First novel I’ve read of Bradshaw’s. Her protagonist, Rainey Bell, is an FBI Special Agent on whom Bradshaw clearly did her homework. Having written mysteries/police procedurals I know it’s a fine line between too much professional detail and not enough to sound authentic. Bradshaw gets it just right.
Her writing is sound and well-paced. I read this on my Nook and though the formatting was sloppy enough to be a distraction, I don’t know enough about e-publishing to know if that’s just the way it uploaded on my reader or if that’s something Bradshaw can correct and reload. (Lessons learned – I had to do that with my first e-book – twice.
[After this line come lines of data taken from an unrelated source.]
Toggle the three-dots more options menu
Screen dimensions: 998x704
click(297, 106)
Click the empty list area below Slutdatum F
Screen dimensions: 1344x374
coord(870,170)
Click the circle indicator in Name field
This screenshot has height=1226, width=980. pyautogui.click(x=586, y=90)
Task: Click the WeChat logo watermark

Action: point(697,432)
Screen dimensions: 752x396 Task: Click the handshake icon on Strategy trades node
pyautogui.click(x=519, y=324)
And a third, cleaner version is in the works.) I can overlook formatting issues because the writing is solid, but what dropped this from 4-stars (really liked) to 3 (liked) was plot.
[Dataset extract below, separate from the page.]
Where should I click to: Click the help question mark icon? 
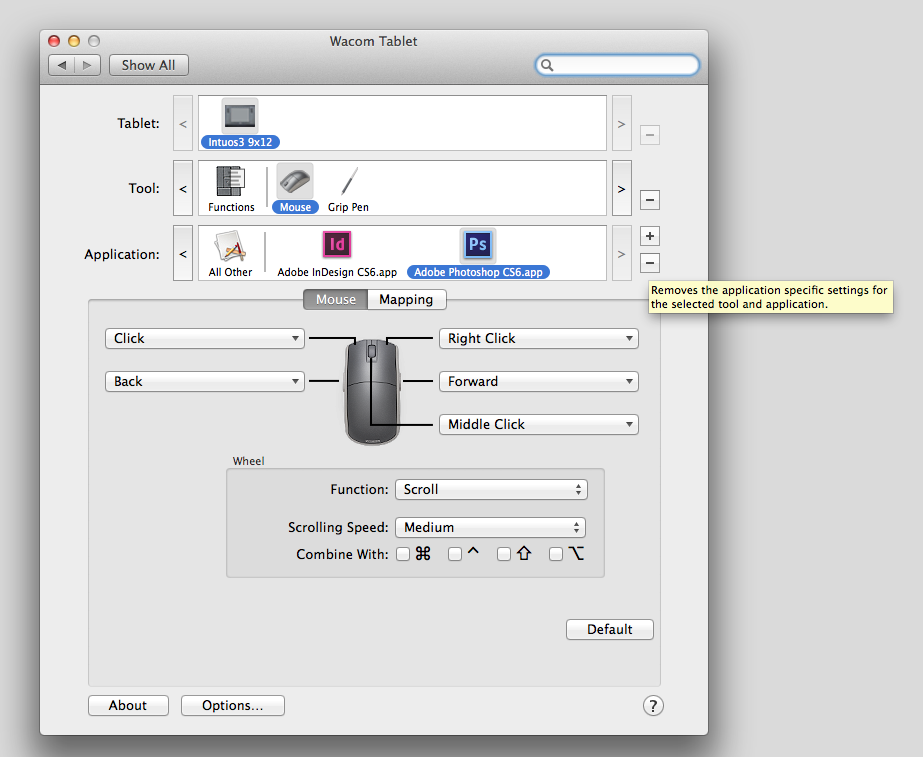pyautogui.click(x=653, y=706)
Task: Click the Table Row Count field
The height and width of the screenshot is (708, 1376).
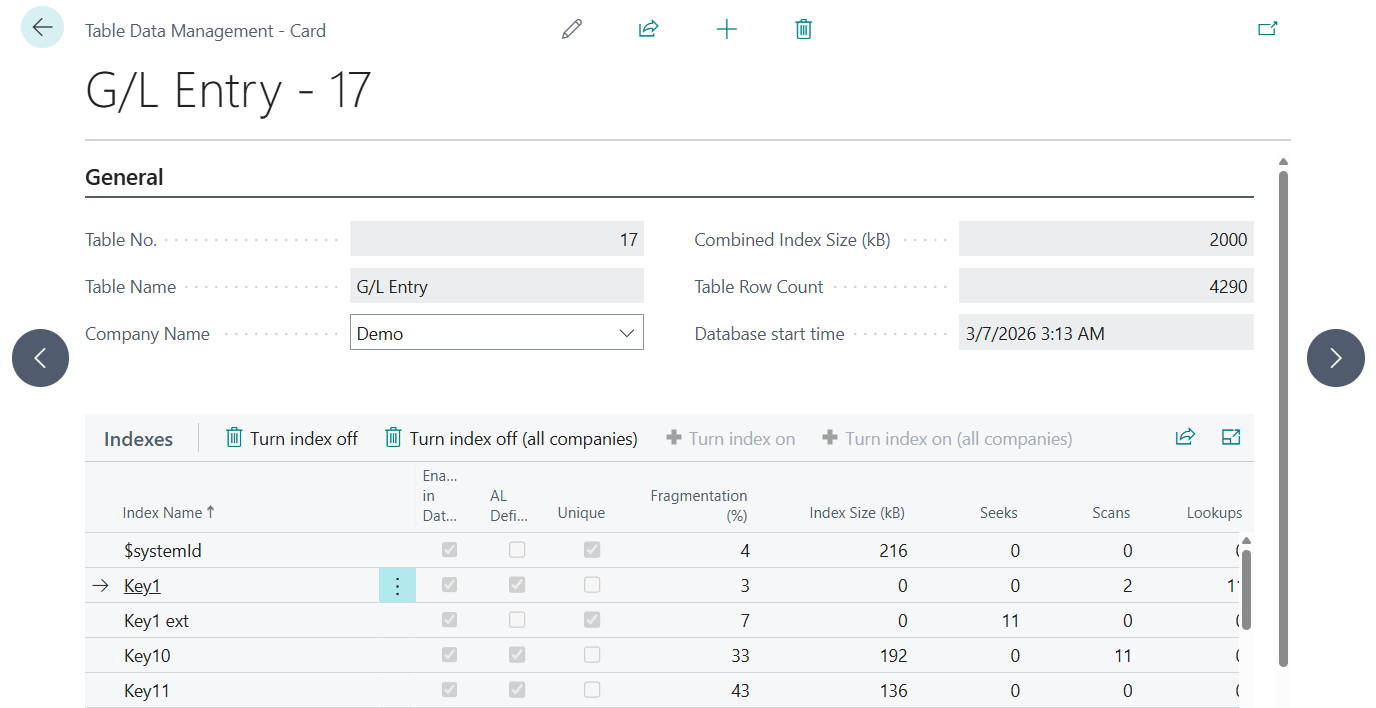Action: [x=1106, y=285]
In Rainey’s psychological profile of the perp Bradshaw basically tells us who the bad person is. I kept reading, hoping it was a red herring, and though there was an attempt at one toward the end, it was too little, too late. I’m not an overly smart reader, pretty slow to tell the truth, so if I can figure out the baddy from the get-go I suspect a lot of other readers will too. And if I saw it right away, why didn’t a highly trained FBI Agent?
OKAY – SPOILER’S OVER
All in all, Rainey Days is a solid read. Try it. You might not have the same issue I did. Even if you do, Bradshaw’s basic story and her ability to string the reader along to the end, make it a worthwhile read. I hope she fixes the above flaw in her sequel as I’m looking forward to what Rainey does next.